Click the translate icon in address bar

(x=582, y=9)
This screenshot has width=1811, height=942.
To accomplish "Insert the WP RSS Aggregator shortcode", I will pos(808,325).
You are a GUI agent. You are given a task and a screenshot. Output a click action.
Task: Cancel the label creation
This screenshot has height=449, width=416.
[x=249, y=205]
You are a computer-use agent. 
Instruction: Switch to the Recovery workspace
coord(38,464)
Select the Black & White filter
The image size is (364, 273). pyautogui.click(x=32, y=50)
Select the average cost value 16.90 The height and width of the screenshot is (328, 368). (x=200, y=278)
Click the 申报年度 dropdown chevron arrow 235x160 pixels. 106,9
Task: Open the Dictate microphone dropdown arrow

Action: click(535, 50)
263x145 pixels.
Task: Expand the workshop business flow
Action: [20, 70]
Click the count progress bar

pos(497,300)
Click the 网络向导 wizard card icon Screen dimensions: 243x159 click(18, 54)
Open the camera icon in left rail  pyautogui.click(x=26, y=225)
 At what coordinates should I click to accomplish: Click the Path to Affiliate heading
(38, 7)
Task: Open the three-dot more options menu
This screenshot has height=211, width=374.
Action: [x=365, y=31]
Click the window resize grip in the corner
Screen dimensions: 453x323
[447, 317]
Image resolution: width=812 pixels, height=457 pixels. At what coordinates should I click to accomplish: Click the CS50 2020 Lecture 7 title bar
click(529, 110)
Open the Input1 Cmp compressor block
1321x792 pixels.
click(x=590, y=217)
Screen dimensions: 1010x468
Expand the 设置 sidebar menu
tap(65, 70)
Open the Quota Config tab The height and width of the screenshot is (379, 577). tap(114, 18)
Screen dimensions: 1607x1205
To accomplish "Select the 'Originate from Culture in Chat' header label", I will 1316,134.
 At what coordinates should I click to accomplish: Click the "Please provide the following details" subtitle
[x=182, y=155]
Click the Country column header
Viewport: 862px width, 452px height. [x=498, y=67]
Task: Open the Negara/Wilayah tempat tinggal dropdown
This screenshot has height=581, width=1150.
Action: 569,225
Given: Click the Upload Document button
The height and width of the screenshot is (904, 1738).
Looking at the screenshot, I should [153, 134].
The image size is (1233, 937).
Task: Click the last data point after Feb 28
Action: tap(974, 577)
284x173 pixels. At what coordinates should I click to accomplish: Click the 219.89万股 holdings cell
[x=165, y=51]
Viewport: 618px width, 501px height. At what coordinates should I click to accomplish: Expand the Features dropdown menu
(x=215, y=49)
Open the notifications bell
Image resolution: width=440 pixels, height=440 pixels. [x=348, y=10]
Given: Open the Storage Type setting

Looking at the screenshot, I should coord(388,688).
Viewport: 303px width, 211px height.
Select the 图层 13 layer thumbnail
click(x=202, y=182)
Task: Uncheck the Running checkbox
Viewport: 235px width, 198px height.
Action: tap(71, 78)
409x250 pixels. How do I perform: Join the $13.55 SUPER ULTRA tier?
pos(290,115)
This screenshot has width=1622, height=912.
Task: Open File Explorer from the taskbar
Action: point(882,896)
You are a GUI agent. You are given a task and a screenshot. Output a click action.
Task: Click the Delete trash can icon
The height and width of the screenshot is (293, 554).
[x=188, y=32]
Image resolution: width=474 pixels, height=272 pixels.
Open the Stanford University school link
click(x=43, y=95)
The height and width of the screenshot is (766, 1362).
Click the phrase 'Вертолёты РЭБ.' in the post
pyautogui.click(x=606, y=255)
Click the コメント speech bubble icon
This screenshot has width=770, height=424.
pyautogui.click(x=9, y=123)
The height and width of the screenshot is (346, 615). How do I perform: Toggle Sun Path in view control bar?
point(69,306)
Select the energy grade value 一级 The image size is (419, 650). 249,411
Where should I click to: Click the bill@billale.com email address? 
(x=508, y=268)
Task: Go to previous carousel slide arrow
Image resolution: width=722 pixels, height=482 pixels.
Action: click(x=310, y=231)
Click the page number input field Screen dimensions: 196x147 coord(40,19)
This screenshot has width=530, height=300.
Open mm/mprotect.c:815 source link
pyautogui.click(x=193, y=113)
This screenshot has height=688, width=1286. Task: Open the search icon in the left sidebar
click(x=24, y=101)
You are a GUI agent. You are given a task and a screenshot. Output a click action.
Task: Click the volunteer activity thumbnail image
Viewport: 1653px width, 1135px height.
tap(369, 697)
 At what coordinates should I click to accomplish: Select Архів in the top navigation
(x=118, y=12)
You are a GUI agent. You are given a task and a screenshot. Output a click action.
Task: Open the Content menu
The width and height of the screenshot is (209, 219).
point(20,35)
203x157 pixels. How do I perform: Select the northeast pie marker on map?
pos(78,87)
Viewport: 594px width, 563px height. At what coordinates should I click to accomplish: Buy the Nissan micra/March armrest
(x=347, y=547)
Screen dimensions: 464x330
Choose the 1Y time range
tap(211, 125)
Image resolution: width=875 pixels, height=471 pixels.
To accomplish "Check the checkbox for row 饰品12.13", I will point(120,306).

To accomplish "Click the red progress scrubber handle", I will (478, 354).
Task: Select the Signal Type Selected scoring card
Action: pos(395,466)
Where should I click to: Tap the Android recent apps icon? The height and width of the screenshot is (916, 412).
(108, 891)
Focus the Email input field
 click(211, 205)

---+---

YOUR TASK: Return every line above that contains the string "Expand".

SOLUTION:
Task: Expand the workshop business flow
Expand the 设置 sidebar menu
Viewport: 618px width, 501px height. At what coordinates should I click to accomplish: Expand the Features dropdown menu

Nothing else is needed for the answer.